上映中に叫び、太鼓を打ち鳴らす!マッドマックス「絶叫上映」に行ってきた(映画.com) - Yahoo!ニュース http://headlines.yahoo.co.jp/hl?a=20151015-00000017-eiga-movi


劇中のセリフにちなんで8回観ることを「V8」と呼ぶ熱狂的なリピーターを生んだ「マッドマックス 怒りのデス・ロード」。立川シネマシティの極上爆音や塚口サンサン劇場のScreaming “MAD”上映など劇場側もイベント性を打ち出し“祭り”状態は留まるところを知らない。そして東京・池袋の新文芸坐が10月11日に開催したのが「絶叫上映」。コスプレ大歓迎、鳴り物の持ち込み可、上映中に一緒に叫んで太鼓を打ち鳴らす狂騒の宴がどんなブッ飛んだことになっているのか取材に行ってきた!

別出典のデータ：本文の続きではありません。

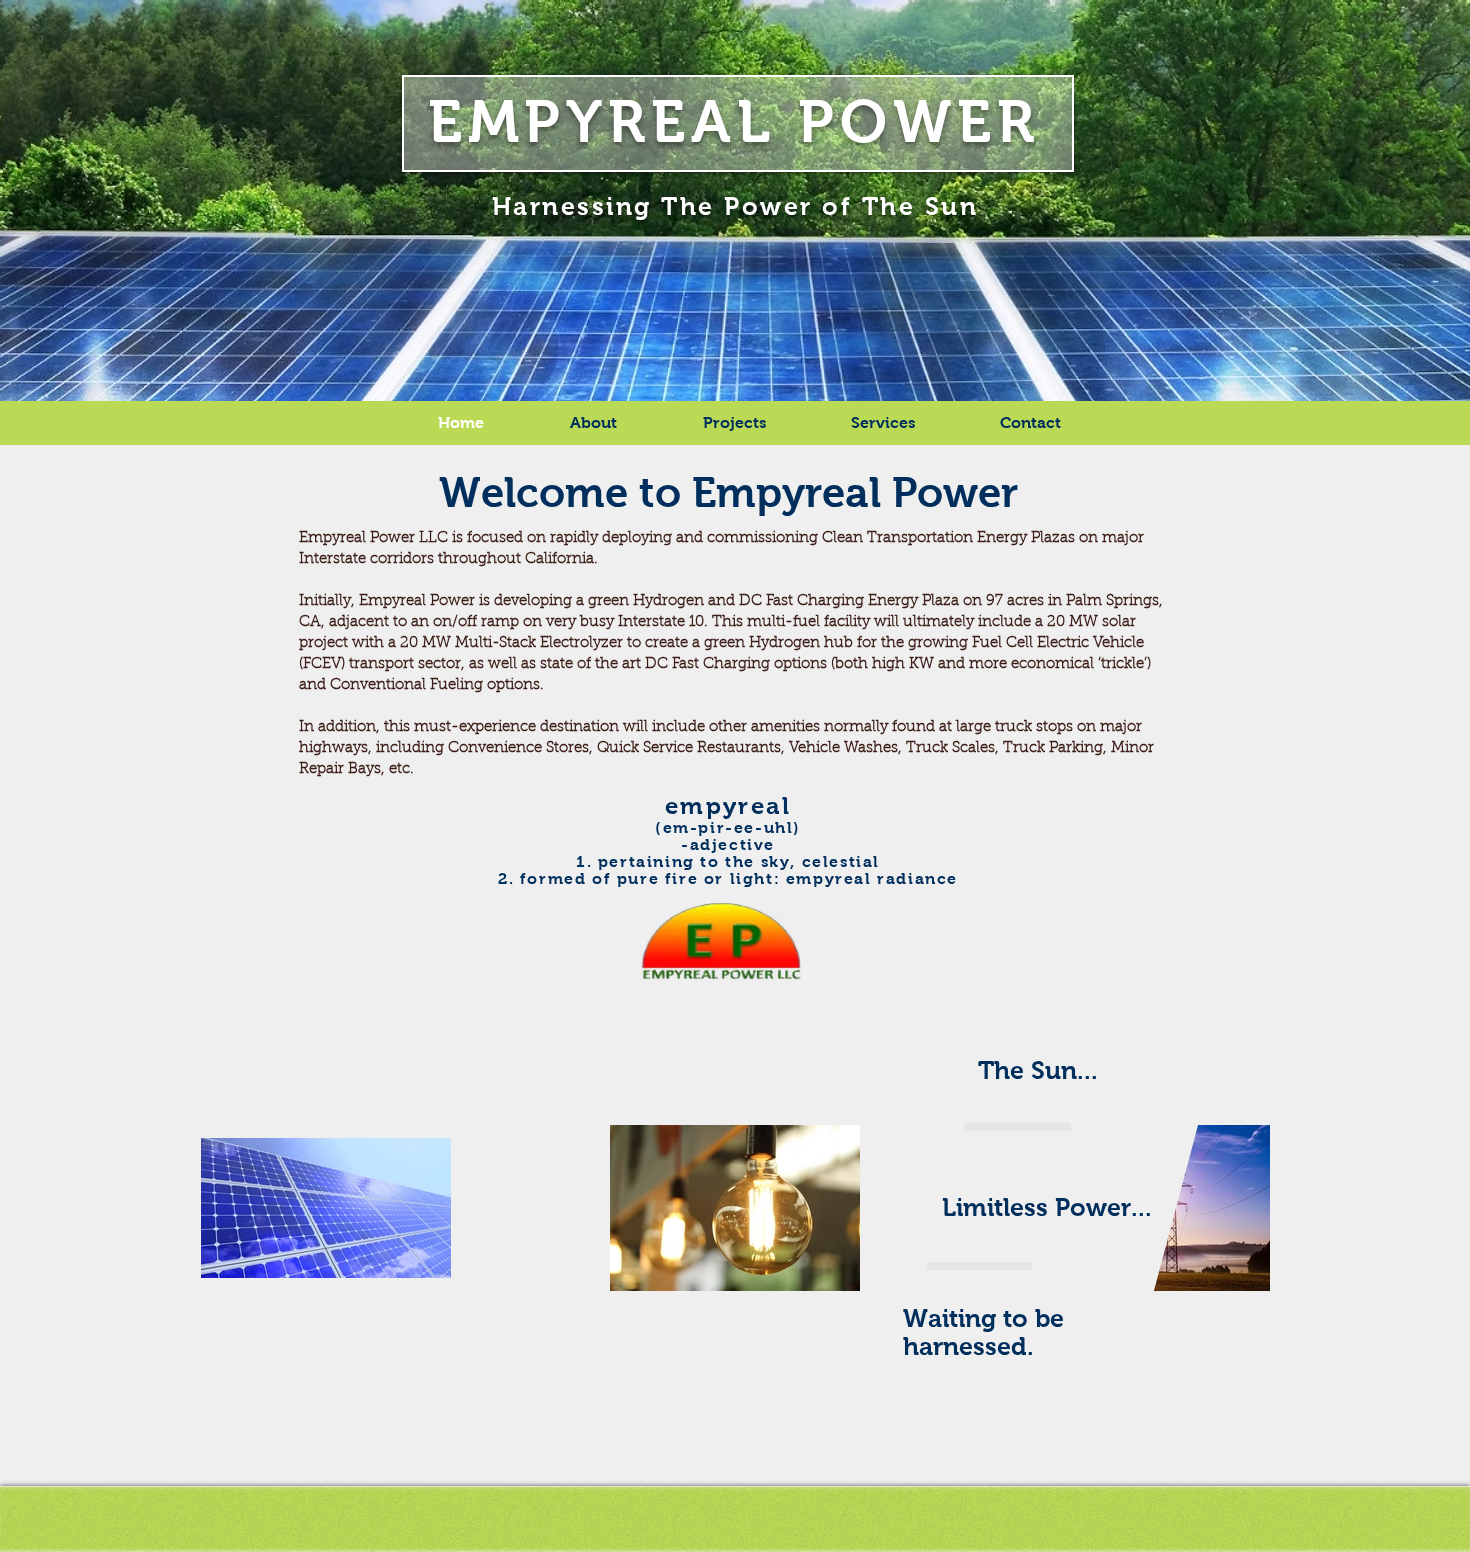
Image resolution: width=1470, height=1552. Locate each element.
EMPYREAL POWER (734, 121)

 「絶叫上映」は11日夜の一回限り。266席分のチケットは瞬殺で完売したといい、開演の一時間以上前からロビーに続々とコスプレイヤーたちが集まってくる。驚かされるのはその本気と熱気とクオリティ。焼きゴテの跡をメイクしてくるなんてザラで、シャーリーズ・セロンが演じたフュリオサそのままに坊主頭で参加する女性も。メル・ギブソンが主演した一作目のマックスを再現する人がいれば、ショルダープロテクターにジョージ・ミラー監督の直筆サインが入っている猛者もいた。

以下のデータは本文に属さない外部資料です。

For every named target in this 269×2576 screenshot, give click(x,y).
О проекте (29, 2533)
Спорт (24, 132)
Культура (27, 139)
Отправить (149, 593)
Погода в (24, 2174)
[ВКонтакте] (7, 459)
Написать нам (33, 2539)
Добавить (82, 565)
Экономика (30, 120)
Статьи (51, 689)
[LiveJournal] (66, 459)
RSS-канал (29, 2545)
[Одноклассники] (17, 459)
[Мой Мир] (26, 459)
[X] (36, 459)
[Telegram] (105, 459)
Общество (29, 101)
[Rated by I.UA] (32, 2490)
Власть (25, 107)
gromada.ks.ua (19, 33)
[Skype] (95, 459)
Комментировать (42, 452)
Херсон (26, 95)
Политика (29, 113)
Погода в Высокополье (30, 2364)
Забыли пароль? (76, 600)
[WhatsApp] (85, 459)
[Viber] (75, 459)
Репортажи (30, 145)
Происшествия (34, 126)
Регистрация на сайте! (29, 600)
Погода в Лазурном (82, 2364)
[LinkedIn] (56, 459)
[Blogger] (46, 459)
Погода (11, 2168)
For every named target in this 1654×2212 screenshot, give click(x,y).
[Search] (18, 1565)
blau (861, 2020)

今回の「絶叫上映」を企画したのは、実は小池氏と江部氏という一般の映画ファン。作品に惚れ込んだ両名は「この映画は絶対に“絶叫上映”をやるべきだ!」と確信。ネットで呼びかけて1000名以上の参加表明を集め、10以上の映画館に自主的に売り込んだという。中でも「ウチでやりましょう!」と快諾したのが新文芸坐。毎週末には必ず興味深いオールナイト企画を開催している野心と良心の名画座である。

 異様なテンションで待ち構える満場の客席の前に現れたのは、危険なウォーボーイズたちに引きずられた劇場スタッフの花俟氏。顏には劇中のマックスと同じ拘束マスクが付けられており、かわいそうと見せかけて「みなさんのがんばり次第で、今日はイモータン・ジョー様が勝つかも知れません!」と客席を煽りまくる一級のアジテーターだ。

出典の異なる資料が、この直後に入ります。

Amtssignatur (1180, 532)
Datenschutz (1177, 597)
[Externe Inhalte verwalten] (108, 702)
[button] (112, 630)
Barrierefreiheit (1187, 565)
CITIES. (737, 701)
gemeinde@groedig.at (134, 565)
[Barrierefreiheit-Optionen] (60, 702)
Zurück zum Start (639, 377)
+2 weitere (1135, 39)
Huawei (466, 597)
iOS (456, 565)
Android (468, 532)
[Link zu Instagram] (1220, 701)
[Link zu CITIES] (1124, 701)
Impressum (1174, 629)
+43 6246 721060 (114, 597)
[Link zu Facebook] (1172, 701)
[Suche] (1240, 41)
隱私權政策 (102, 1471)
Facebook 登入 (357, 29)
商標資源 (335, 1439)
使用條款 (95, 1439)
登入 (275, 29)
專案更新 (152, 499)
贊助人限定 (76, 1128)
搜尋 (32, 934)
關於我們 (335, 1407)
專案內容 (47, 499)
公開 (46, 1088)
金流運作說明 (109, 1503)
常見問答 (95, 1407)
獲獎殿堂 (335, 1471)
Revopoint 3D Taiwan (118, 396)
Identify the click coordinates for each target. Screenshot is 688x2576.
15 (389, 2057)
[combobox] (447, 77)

 上映中は、独裁者イモータン・ジョーが登場すると「ジョー!ジョー!」の大合唱。配下のウォーボーイズと一緒に「V8」ポーズを決めるのは当たり前。荒野のカーチェイスでは暴走族ラッパがパラリラと鳴り、爆破や銃撃に合わせてクラッカーが破裂しまくる大騒ぎだ。

 しかしクライマックスにさしかかると“絶叫”は控えめになり、ストーリーやアクションの迫力に夢中になって誰もが画面に魅入ってしまっている。みんなこの映画が好きすぎる! 100%いい意味で誰もが「マッドマックス」に夢中なのである。

 驚いたのはエンドクレジット。日本公開版のみのエンディング曲「Out Of Control」はコアな映画ファンに好評というわけでもなかったが、この日の観客にとって大人の事情など些末なこと。誰もが曲に合わせて「ヘイ!ヘイ!ヘイ!」と完璧なタイミングで唱和しヘッドバンギングが炸裂するコンサート状態に突入。なにかの和解が達成された美しい瞬間を見た思いだった。

 上映終了後の劇場内を見渡してみると、床にはクラッカーのリボンが散乱する“祭りの後”のカオス状態。ところが主催者側のスタッフと有志の観客によってアッという間に片づけられ、すべてが幻だったかのように元のキレイな客席に戻ったマナーの素晴らしさも印象的な風景として書き添えておきたい。

 観客参加型の映画上映をさかのぼると「ロッキー・ホラー・ショー」に行きつく。近年では「パシフィック・リム」でも絶叫上映が行われたし、インド映画に合わせて歌い騒ぐマサラ上映もある。新文芸坐の花俟氏も今回主催した小池氏・伊部氏も「絶叫上映」を継続して広めていきたいと語ってくれたので、映画をただ鑑賞するだけでなく、世界観に飛び込んでいく楽しさをさらに多くの人に味わっていただきたいものである。